Achieved €1.1 billion in new business lending and €736–€763 million in new residential mortgages, with the mortgage portfolio reaching €5.6 billion and customer deposits rising to €15.1 billion, mainly from personal banking customers.
Strategic actions included winding down German operations by 2027, simplifying Spanish operations, discontinuing two investment funds, and launching the Fit for Impact transformation program to modernize operations, enhance efficiency, and support digitalization and AI adoption.
Listed depository receipts on Euronext Amsterdam, improving tradability and investor access, with an 82.4% acceptance rate for the DR settlement offer, reducing litigation risk.
Met 2030 emissions target in 2025, achieving a 42% reduction in greenhouse gas emissions compared to 2020.
Financial highlights
Net result was €-25 million (2024: €-3 million), impacted by provisions for German fiber optic loans and DR settlements.
Net interest margin remained stable at 1.92% (down from 2.10% in 2024); net interest income declined 5% to €331.1 million; net fee and commission income also fell 5% to €109.4 million.
Return on equity was -2% (2024: -0.2%) and cost-income ratio was 85% (2024: 97%), both affected by provisions; operating expenses decreased to €374.2 million.
CET1 ratio improved to 17.4% (2024: 16.4%), above internal and regulatory targets.
Customer deposits increased by €597 million (4.1%) to €15.1 billion, with strong growth in the Netherlands.
Outlook and guidance
Targeting 3%-5% annual loan book growth, with income growth expected mainly from net interest income in 2026.
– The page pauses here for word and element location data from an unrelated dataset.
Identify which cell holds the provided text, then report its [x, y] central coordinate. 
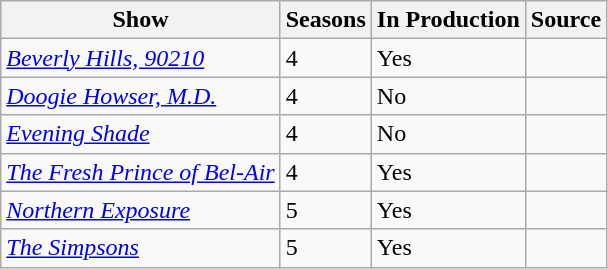
Source [566, 20]
Evening Shade [140, 134]
Doogie Howser, M.D. [140, 96]
Show [140, 20]
The Simpsons [140, 248]
Seasons [326, 20]
The Fresh Prince of Bel-Air [140, 172]
Northern Exposure [140, 210]
Beverly Hills, 90210 [140, 58]
In Production [448, 20]
Locate the cell with the specified text and output its (x, y) center coordinate. 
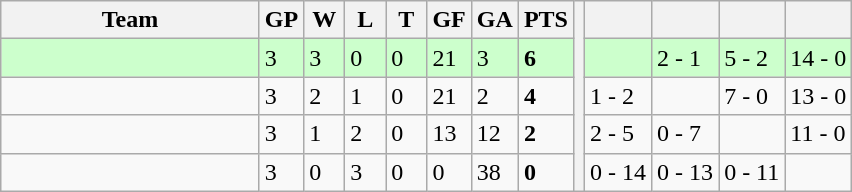
GF (449, 20)
GP (281, 20)
14 - 0 (818, 58)
0 - 14 (618, 172)
1 - 2 (618, 96)
5 - 2 (752, 58)
4 (546, 96)
7 - 0 (752, 96)
PTS (546, 20)
2 - 5 (618, 134)
13 - 0 (818, 96)
38 (494, 172)
W (324, 20)
GA (494, 20)
13 (449, 134)
0 - 7 (686, 134)
12 (494, 134)
T (406, 20)
6 (546, 58)
0 - 11 (752, 172)
11 - 0 (818, 134)
0 - 13 (686, 172)
2 - 1 (686, 58)
Team (130, 20)
L (366, 20)
Capture the cell that displays the provided text and extract its (x, y) central coordinate. 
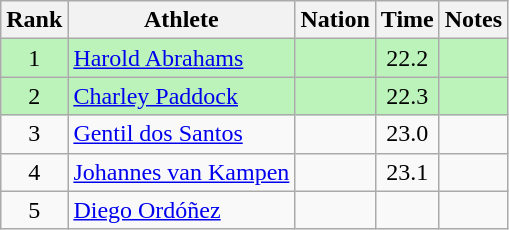
Notes (473, 20)
1 (34, 58)
5 (34, 210)
Diego Ordóñez (182, 210)
Johannes van Kampen (182, 172)
Charley Paddock (182, 96)
Time (407, 20)
Harold Abrahams (182, 58)
Gentil dos Santos (182, 134)
2 (34, 96)
22.2 (407, 58)
3 (34, 134)
Rank (34, 20)
Athlete (182, 20)
4 (34, 172)
Nation (335, 20)
23.1 (407, 172)
23.0 (407, 134)
22.3 (407, 96)
Identify which cell holds the provided text, then report its (X, Y) central coordinate. 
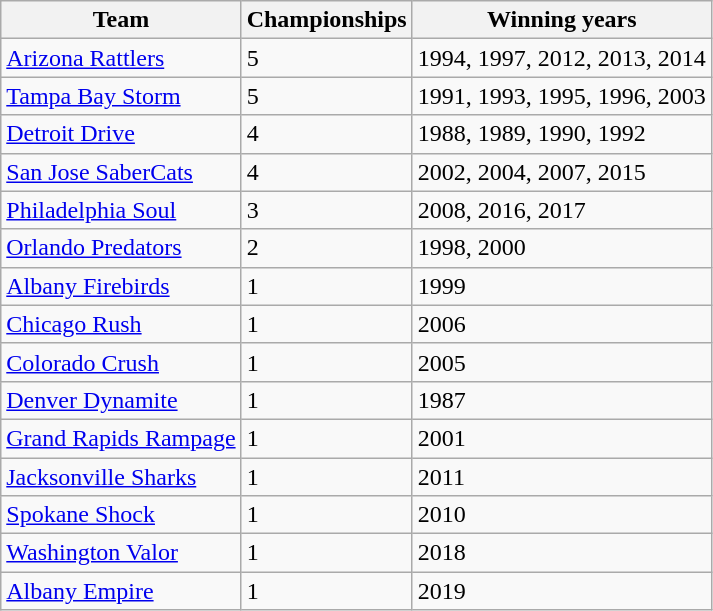
Jacksonville Sharks (121, 477)
Orlando Predators (121, 248)
Washington Valor (121, 553)
Chicago Rush (121, 324)
Detroit Drive (121, 134)
Denver Dynamite (121, 400)
2011 (562, 477)
1991, 1993, 1995, 1996, 2003 (562, 96)
2006 (562, 324)
Grand Rapids Rampage (121, 438)
2001 (562, 438)
Winning years (562, 20)
2005 (562, 362)
2010 (562, 515)
2002, 2004, 2007, 2015 (562, 172)
Albany Firebirds (121, 286)
1994, 1997, 2012, 2013, 2014 (562, 58)
1987 (562, 400)
1998, 2000 (562, 248)
1999 (562, 286)
3 (326, 210)
Albany Empire (121, 591)
Tampa Bay Storm (121, 96)
Championships (326, 20)
Arizona Rattlers (121, 58)
Spokane Shock (121, 515)
2019 (562, 591)
San Jose SaberCats (121, 172)
2018 (562, 553)
2 (326, 248)
Team (121, 20)
Philadelphia Soul (121, 210)
Colorado Crush (121, 362)
2008, 2016, 2017 (562, 210)
1988, 1989, 1990, 1992 (562, 134)
Locate the cell with the specified text and output its [x, y] center coordinate. 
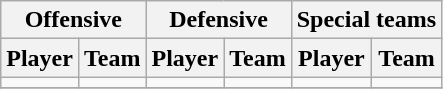
Offensive [74, 20]
Special teams [366, 20]
Defensive [218, 20]
Scan for the cell matching the given text and deliver its [x, y] coordinate at center. 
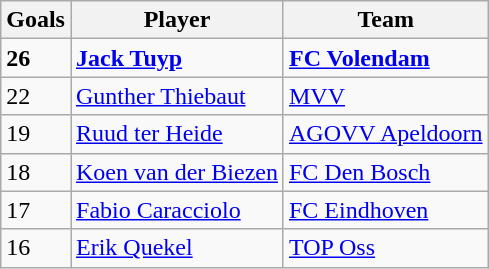
TOP Oss [386, 248]
26 [36, 58]
Ruud ter Heide [176, 134]
Fabio Caracciolo [176, 210]
Player [176, 20]
MVV [386, 96]
FC Eindhoven [386, 210]
FC Volendam [386, 58]
Team [386, 20]
FC Den Bosch [386, 172]
Gunther Thiebaut [176, 96]
Koen van der Biezen [176, 172]
18 [36, 172]
Erik Quekel [176, 248]
Goals [36, 20]
16 [36, 248]
22 [36, 96]
19 [36, 134]
AGOVV Apeldoorn [386, 134]
Jack Tuyp [176, 58]
17 [36, 210]
Locate the cell with the specified text and output its [x, y] center coordinate. 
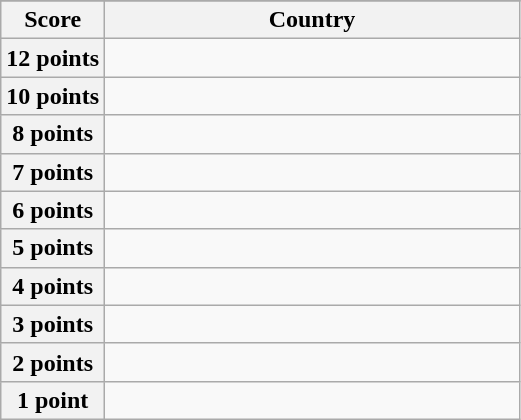
1 point [53, 400]
5 points [53, 248]
10 points [53, 96]
4 points [53, 286]
Country [312, 20]
12 points [53, 58]
3 points [53, 324]
Score [53, 20]
8 points [53, 134]
2 points [53, 362]
7 points [53, 172]
6 points [53, 210]
Extract the (x, y) coordinate from the center of the cell holding the provided text.  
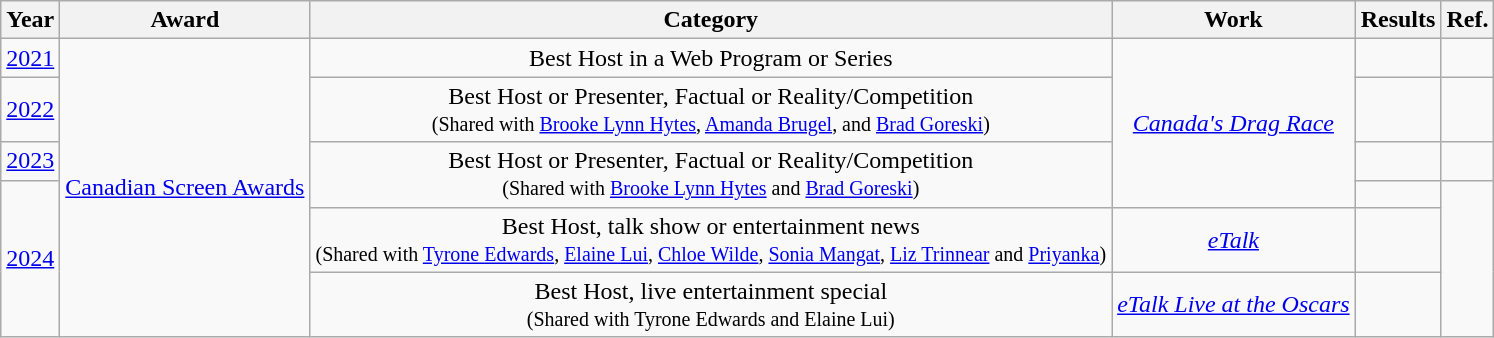
Best Host, talk show or entertainment news(Shared with Tyrone Edwards, Elaine Lui, Chloe Wilde, Sonia Mangat, Liz Trinnear and Priyanka) (711, 240)
2023 (30, 161)
2021 (30, 58)
Results (1398, 20)
eTalk Live at the Oscars (1234, 304)
2022 (30, 110)
Best Host in a Web Program or Series (711, 58)
Year (30, 20)
Work (1234, 20)
Award (185, 20)
Canadian Screen Awards (185, 188)
Canada's Drag Race (1234, 123)
Best Host or Presenter, Factual or Reality/Competition(Shared with Brooke Lynn Hytes, Amanda Brugel, and Brad Goreski) (711, 110)
Category (711, 20)
eTalk (1234, 240)
Best Host or Presenter, Factual or Reality/Competition(Shared with Brooke Lynn Hytes and Brad Goreski) (711, 174)
Ref. (1468, 20)
Best Host, live entertainment special(Shared with Tyrone Edwards and Elaine Lui) (711, 304)
2024 (30, 258)
Pinpoint the cell where the given text exists, returning its (x, y) midpoint coordinate. 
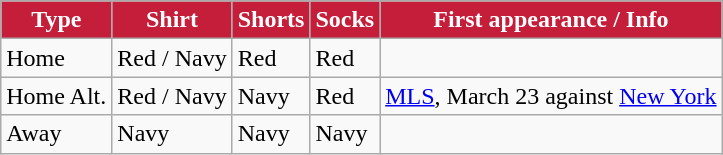
First appearance / Info (551, 20)
Home Alt. (56, 96)
Home (56, 58)
Away (56, 134)
Socks (345, 20)
Shirt (172, 20)
MLS, March 23 against New York (551, 96)
Type (56, 20)
Shorts (271, 20)
Provide the [X, Y] coordinate of the cell's center where the given text is located.  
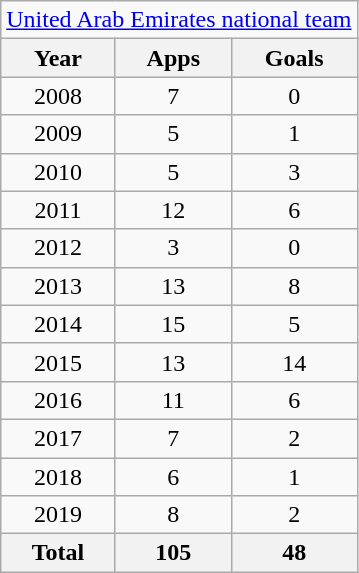
2011 [58, 210]
48 [294, 553]
2012 [58, 248]
2010 [58, 172]
2009 [58, 134]
2014 [58, 324]
United Arab Emirates national team [179, 20]
Total [58, 553]
105 [173, 553]
2016 [58, 400]
2018 [58, 477]
2019 [58, 515]
2013 [58, 286]
2017 [58, 438]
11 [173, 400]
15 [173, 324]
12 [173, 210]
2015 [58, 362]
2008 [58, 96]
Apps [173, 58]
Year [58, 58]
Goals [294, 58]
14 [294, 362]
Pinpoint the cell where the given text exists, returning its (x, y) midpoint coordinate. 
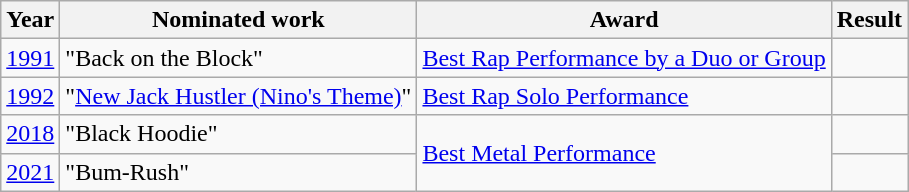
"New Jack Hustler (Nino's Theme)" (238, 96)
1992 (30, 96)
Result (869, 20)
"Back on the Block" (238, 58)
Award (624, 20)
"Black Hoodie" (238, 134)
Best Rap Solo Performance (624, 96)
2021 (30, 172)
Best Rap Performance by a Duo or Group (624, 58)
Year (30, 20)
2018 (30, 134)
Best Metal Performance (624, 153)
Nominated work (238, 20)
1991 (30, 58)
"Bum-Rush" (238, 172)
Fit for Impact program aims for €25–€30 million annual cost reduction by 2028, targeting a 70%-75% cost-income ratio, 5%-7% ROE midterm, and a net reduction of 250–270 FTEs.
No final dividend proposed for 2025; interim dividend of €0.60 per DR paid; dividend policy targets 50% payout of net profits over the cycle.
Expecting lower legal expenses and operating costs in 2026; wind-down of German business to be completed by end of 2027.